The #1 problem is not compute, but data and the manpower required to clean that data up.

The main thing you can do is support companies and groups who are releasing open source models. They are usually using their own data.

4 comments

> There's plenty of open source AI out there that isn't Meta. It's just not as good.

To my knowledge all of the notable open source models are subsidised by corporations in one way or another, whether by being the side project of a mega-corp which can absorb the loss (Meta) or coasting on investor hype (Mistral, Stability). Neither of those give me much confidence that they will continue forever, especially the latter category which will just run out of money eventually.

For open source AI to actually be sustainable it needs to stand on its own, which will likely require orders of magnitude more efficient training, and even then the data cleaning and RLHF are a huge money sink.

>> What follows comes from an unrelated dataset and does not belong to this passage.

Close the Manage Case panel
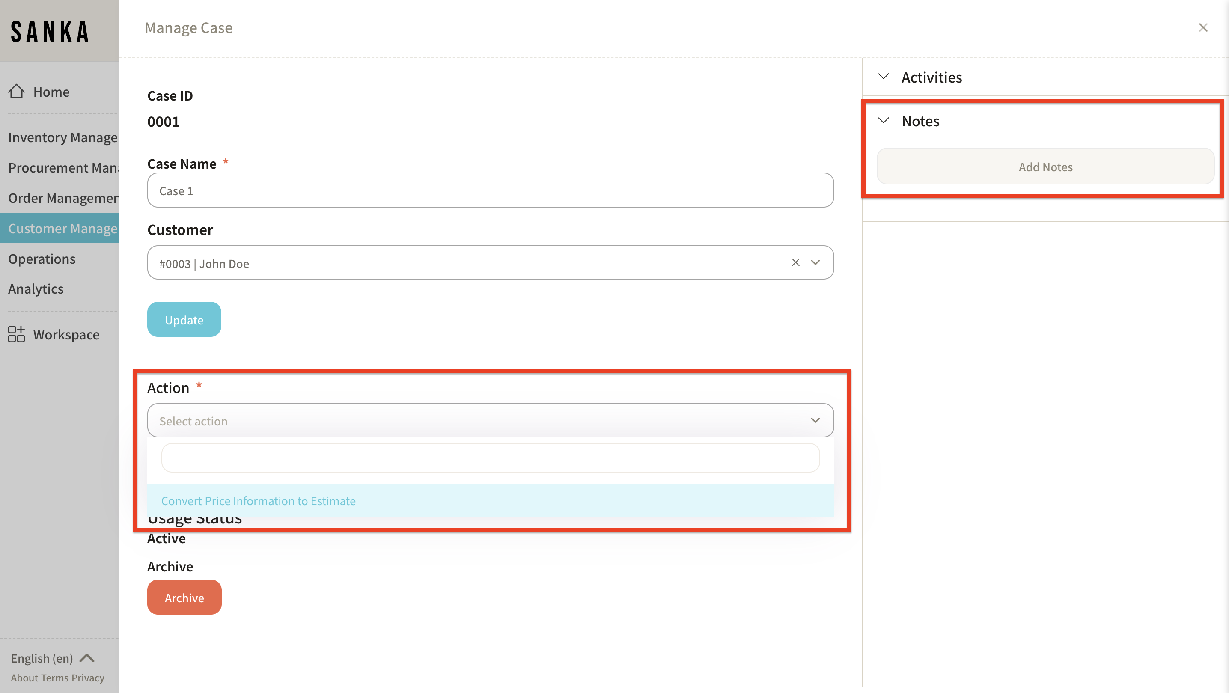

if you can do 100x more efficient training with open source, closeAI can simply take that and train a model that's 100x bigger/longer/more tokens.
AKA why Unsloth is now YC backed for their even better (but closed source) fine-tuning.
https://huggingface.co/datasets/HuggingFaceFW/fineweb

The #1 problem is absolutely compute. People barely get funding for fine tunes, and even if you physically buy the GPUs it'll cost you in power consumption.

That said, good data is definitely the #2 problem. But nowadays you can just get good synthetic datasets from calling closed model APIs or just using existing local LLMs to sift through trash. That'll cost you too.

>The main thing you can do is support companies and groups who are releasing open source models. They are usually using their own data.

Alternatively we could create standardized open source training data like wikipedia, wikimedia as well as public domain literature and open courseware. I'm sure that there are many other such free and legal sources of data.

but the training data is one of the key bits that makes or breaks your model's performance.

There is a reason why datasets are private and the model weights aren't.

Compute is for sure the number one problem. Look at how long it’s taking for anything better than Pony Diffusion to come out for NSFW image gen despite the insane amount of demand for it.

Look at how much computer purple AI actually has. It’s basically nothing.